In an attempt to enhance its position in one of the world’s fastest-growing entertainment and streaming sectors, Walt Disney Co. is producing a television series that is inspired by an old Indian poem about a feuding dynasty.

Gaurav Banerjee, head of content at Disney+ Hotstar, the company’s Indian digital platform, announced that a retelling of the Mahabharata, a roughly 2,000-year-old Sanskrit poem about two groups of cousins competing for their clan’s throne and kingdom with the help and interference of the Gods, would be released in 2024 at the three-day D23 extravaganza event held by the media giant at the Anaheim Convention Center in California.

Disney is hoping that India will be the home of the world’s longest poem, which has 200,000 verses in its unabridged form and is comparable to the South Asian adaptation of Game of Thrones. This is because streaming platforms are under increasing pressure from investors to demonstrate that they can defy the downward trend in subscriber growth that is currently affecting Netflix Inc. In India during the Covid-19 outbreak, a replay of the “Ramayana” from the 1980s, an ancient story that, like the Mahabharata, is essential to Hinduism, became an unexpected TV blockbuster.

As per Media Partners Asia, “Mythology has always been one of the most popular genres on Indian television,” said Mihir Shah.
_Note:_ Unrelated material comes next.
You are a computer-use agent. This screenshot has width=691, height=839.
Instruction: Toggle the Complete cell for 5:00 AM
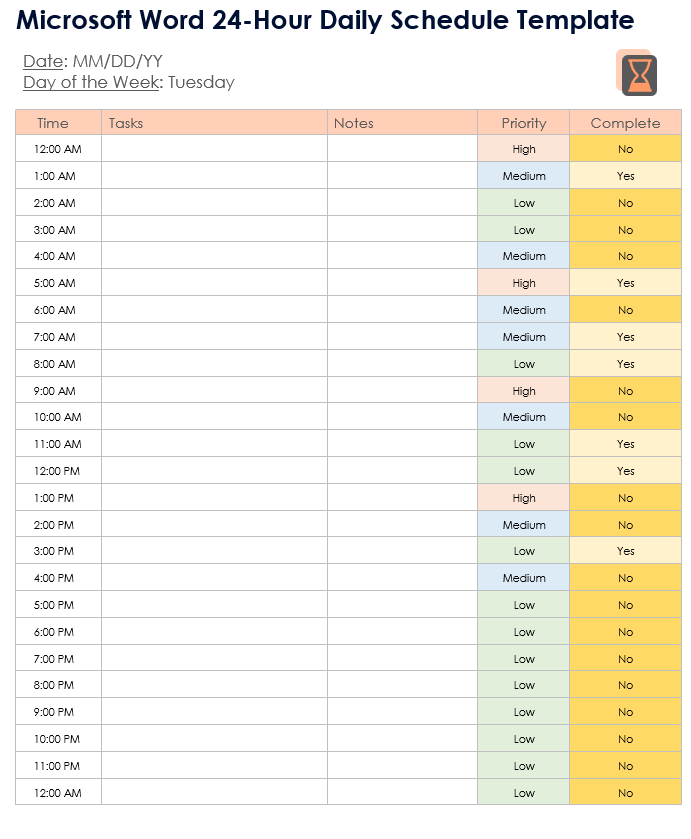625,283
“The announcement of Mahabharata on Disney+ Hotstar is a move to extend this success” into the world of online streaming, he added.

Yet it is a tough undertaking for any filmmaker given the vast span of these stories—the “Mahabharata” is about ten times longer than both the “Iliad” and the “Odyssey” put together. 94 episodes of the Mahabharata in the 1980s ran from 1988 to 1990. The shorter of the two works, “Ramayana,” was performed over the course of 78 episodes.

According to media sources, during India’s lockdown, up to 51 million viewers tuned into each episode of the Mahabharata, surpassing the 19.3 million who watched the Game of Thrones season finale. The Ramayana currently holds the record with 77 million viewers.

One of India’s most popular directors and SS Rajamouli, known for his signature action-packed epics, revealed to Bloomberg News earlier this year that he was preparing to someday take on a remake of the “Mahabharata.”

Disney is the most popular of the three big overseas streaming services operating in India, with just around 60 million customers. Although Disney lost the exclusive rights to digitally broadcast tournaments already this year to a partnership of Hollywood studio Paramount Global and Indian conglomerate Reliance Industries Ltd., live streaming of cricket, India’s national passion, has been a major driver of that expansion.

By signing up 260 million subscribers by the fiscal year 2024, Disney set a worthy goal that many analysts now doubt it would be able to achieve. The company currently anticipates between 135 million and 165 million “core” Disney+ subscribers, and as many as 80 million subscribers for Disney+ Hotstar in India by then, or a max of 245 million. This information was provided to investors by Chief Financial Officer Christine McCarthy last month.